I’m a big Rubik’s Cube fan! Here’s a cute bit of maths related to it. Every now and then, you see videos claiming that you can solve a Rubik’s Cube from any position by just repeating a certain sequence of moves over and over again. (For example, they might claim that if you move the right side up and then the upper side left and keep repeating this, you’ll eventually solve the cube.) Now, anyone who has solved a Rubik’s Cube knows intuitively that this is nonsense, but how can we prove it?

We note that the transformations of the Rubik’s Cube form a group (if you aren’t familiar with this concept, then I’m sure everyone will be happy to recommend their favourite algebra texts). In the language of group theory, the nonsense claim is simply that the Rubik’s Cube group is cyclic. So we just need to figure out if our group is cyclic.

One important property of cyclic groups is that they are abelian (the order in which you perform transformations doesn’t matter), but for the Rubik’s Cube, order does matter. To see this, compare moving the right side, then the top side, with moving the top side, then the right side. Thus, the Rubik’s cube group can’t be cyclic. If someone tries to tell you otherwise, you can chuckle at the confused person who believes in non-abelian cyclic groups.

You might be thinking that the above argument only works if we consider the sequence of moves as an indivisible unit that we somehow apply simultaneously (and you would be correct). If we allow the person performing the repeated action to stop mid-sequence, then such an “always solving sequence” can be found. Can you come up with one such sequence? [Hint: the easiest one to find is really trivial, but you won’t be able to write it down explicitly.]

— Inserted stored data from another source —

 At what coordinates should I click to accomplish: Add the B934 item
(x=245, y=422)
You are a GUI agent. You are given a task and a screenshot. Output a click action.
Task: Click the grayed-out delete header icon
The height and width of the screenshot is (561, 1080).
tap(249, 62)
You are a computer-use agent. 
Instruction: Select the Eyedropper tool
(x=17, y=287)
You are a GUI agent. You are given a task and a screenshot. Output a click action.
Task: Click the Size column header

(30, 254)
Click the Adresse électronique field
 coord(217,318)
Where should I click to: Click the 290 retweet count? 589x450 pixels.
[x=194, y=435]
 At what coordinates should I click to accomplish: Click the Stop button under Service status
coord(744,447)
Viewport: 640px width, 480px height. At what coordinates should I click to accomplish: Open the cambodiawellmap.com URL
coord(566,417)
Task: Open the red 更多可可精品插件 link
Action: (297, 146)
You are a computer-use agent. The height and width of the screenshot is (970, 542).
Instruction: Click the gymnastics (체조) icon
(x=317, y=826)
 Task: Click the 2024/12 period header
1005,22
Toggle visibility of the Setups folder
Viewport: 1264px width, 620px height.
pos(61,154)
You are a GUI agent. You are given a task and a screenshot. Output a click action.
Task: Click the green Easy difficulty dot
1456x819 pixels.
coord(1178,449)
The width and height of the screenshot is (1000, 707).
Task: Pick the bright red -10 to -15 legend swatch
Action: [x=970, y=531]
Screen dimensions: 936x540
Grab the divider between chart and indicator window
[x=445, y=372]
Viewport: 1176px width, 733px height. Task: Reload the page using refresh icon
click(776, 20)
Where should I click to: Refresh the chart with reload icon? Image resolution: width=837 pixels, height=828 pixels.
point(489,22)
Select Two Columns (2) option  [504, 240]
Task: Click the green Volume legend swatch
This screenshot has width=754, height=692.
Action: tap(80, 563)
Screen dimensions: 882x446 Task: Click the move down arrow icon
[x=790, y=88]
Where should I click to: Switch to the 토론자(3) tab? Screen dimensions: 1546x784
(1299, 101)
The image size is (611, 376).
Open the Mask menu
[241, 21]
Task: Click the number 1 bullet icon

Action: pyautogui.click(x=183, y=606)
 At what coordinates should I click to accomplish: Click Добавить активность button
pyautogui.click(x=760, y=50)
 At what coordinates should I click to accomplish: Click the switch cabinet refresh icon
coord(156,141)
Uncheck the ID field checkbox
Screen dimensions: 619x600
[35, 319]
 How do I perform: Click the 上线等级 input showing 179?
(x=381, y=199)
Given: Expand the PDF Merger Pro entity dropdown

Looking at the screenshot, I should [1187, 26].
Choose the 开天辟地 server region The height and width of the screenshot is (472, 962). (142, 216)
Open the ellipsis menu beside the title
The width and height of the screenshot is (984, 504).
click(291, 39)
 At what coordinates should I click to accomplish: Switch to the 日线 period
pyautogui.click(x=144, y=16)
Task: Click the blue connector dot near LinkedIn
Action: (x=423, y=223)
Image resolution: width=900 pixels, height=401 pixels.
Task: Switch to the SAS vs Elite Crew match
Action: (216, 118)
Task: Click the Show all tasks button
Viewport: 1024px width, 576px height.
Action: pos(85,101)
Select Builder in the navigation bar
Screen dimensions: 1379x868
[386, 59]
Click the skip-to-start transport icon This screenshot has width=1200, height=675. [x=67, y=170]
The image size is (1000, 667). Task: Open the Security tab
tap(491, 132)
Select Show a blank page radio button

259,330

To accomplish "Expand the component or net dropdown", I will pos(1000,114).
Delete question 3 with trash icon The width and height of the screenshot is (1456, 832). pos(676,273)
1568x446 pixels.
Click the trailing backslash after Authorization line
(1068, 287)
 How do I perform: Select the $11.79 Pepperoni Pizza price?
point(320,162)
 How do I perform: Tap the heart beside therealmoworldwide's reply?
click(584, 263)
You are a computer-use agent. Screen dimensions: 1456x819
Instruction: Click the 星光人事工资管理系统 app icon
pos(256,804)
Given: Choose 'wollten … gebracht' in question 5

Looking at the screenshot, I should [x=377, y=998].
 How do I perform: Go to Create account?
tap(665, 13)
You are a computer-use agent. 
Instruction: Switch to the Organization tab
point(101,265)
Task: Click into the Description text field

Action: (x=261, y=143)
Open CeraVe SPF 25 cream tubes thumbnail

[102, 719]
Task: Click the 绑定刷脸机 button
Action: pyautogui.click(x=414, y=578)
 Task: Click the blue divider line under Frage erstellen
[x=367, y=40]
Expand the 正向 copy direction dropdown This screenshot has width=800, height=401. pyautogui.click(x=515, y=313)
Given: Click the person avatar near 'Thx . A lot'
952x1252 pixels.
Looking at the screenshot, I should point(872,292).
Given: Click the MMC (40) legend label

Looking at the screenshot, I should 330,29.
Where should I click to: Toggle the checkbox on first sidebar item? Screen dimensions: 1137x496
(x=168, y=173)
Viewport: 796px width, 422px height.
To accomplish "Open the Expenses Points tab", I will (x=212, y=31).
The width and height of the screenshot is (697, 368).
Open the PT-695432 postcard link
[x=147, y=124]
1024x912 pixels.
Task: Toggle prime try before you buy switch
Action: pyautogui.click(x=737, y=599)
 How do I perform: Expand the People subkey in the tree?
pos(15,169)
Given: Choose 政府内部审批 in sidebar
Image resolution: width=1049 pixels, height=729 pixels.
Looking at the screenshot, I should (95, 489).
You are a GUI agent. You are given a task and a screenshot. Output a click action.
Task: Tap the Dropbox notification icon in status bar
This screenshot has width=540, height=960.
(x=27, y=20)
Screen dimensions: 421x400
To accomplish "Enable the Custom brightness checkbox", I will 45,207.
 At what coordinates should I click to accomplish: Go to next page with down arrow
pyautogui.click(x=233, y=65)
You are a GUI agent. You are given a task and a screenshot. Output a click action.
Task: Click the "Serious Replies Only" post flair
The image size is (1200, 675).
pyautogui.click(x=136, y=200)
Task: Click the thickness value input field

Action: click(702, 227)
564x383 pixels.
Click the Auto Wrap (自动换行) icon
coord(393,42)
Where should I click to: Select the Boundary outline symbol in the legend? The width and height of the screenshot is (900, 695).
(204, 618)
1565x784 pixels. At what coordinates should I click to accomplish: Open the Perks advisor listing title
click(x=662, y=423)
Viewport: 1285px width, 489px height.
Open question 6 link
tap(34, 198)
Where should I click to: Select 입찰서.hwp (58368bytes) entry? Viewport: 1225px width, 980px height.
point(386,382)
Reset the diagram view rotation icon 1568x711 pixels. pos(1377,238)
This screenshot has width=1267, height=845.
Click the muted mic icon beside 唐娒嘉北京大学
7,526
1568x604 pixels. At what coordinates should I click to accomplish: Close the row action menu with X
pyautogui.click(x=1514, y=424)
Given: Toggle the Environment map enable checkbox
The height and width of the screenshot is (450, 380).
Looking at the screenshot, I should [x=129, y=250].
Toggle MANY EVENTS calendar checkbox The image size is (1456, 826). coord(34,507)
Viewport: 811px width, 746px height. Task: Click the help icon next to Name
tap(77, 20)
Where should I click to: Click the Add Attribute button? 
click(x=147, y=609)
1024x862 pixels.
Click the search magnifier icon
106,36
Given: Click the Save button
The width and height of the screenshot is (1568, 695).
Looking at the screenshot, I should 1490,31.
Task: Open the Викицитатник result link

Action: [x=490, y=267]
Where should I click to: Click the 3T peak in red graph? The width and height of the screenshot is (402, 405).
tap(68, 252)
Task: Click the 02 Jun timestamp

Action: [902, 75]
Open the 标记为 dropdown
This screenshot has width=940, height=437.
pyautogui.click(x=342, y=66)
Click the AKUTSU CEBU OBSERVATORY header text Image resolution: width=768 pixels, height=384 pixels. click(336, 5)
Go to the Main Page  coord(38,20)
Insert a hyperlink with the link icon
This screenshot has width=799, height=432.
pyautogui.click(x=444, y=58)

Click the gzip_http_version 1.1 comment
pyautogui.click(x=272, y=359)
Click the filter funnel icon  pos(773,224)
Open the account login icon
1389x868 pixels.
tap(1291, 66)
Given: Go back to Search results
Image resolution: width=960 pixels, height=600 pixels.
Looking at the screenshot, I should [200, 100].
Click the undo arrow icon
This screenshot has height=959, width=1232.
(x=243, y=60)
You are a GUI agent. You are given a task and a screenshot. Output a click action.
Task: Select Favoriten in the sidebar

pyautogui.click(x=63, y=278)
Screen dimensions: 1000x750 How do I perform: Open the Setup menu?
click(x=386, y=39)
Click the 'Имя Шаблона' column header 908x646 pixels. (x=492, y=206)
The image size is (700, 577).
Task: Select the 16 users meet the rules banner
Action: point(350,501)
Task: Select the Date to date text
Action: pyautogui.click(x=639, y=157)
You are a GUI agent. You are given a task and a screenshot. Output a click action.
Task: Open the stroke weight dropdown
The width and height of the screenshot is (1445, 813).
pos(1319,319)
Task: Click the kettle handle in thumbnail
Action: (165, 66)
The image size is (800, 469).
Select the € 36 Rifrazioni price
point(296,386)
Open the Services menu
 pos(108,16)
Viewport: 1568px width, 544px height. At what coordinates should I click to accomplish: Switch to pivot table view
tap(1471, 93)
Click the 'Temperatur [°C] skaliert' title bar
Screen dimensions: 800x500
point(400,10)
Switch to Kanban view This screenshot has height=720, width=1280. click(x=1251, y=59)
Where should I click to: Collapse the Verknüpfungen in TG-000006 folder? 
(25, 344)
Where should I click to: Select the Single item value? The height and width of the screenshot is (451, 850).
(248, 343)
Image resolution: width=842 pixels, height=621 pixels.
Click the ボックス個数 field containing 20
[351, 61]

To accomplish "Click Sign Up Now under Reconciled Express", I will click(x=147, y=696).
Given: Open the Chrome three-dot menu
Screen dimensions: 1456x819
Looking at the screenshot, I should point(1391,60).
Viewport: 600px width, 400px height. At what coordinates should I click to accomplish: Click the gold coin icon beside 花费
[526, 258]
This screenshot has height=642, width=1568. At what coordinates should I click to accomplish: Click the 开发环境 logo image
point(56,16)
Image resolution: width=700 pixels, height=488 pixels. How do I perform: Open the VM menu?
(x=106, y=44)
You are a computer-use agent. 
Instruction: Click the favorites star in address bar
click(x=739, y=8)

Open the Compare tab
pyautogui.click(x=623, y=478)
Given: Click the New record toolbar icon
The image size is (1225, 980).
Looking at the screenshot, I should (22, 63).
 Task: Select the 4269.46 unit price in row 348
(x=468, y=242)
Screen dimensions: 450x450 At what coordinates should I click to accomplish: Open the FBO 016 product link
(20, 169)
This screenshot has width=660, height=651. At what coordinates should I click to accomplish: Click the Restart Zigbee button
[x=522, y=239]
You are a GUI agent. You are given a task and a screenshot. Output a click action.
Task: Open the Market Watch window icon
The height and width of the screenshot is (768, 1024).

In terms of puzzles, I mostly stick to the 3×3×3, but I’m a big fan of blind-solving. I find the techniques used for blind solving are much more mathematically interesting than the speed-solving methods. If you don’t yet know how to solve a Rubik’s Cube blindfolded, it may be a fun project to try to come up with your own method for doing so (some familiarity with algebra may help). However this is a hard problem and I certainly wasn’t mathematically mature enough to solve it when I first learnt blind-solving.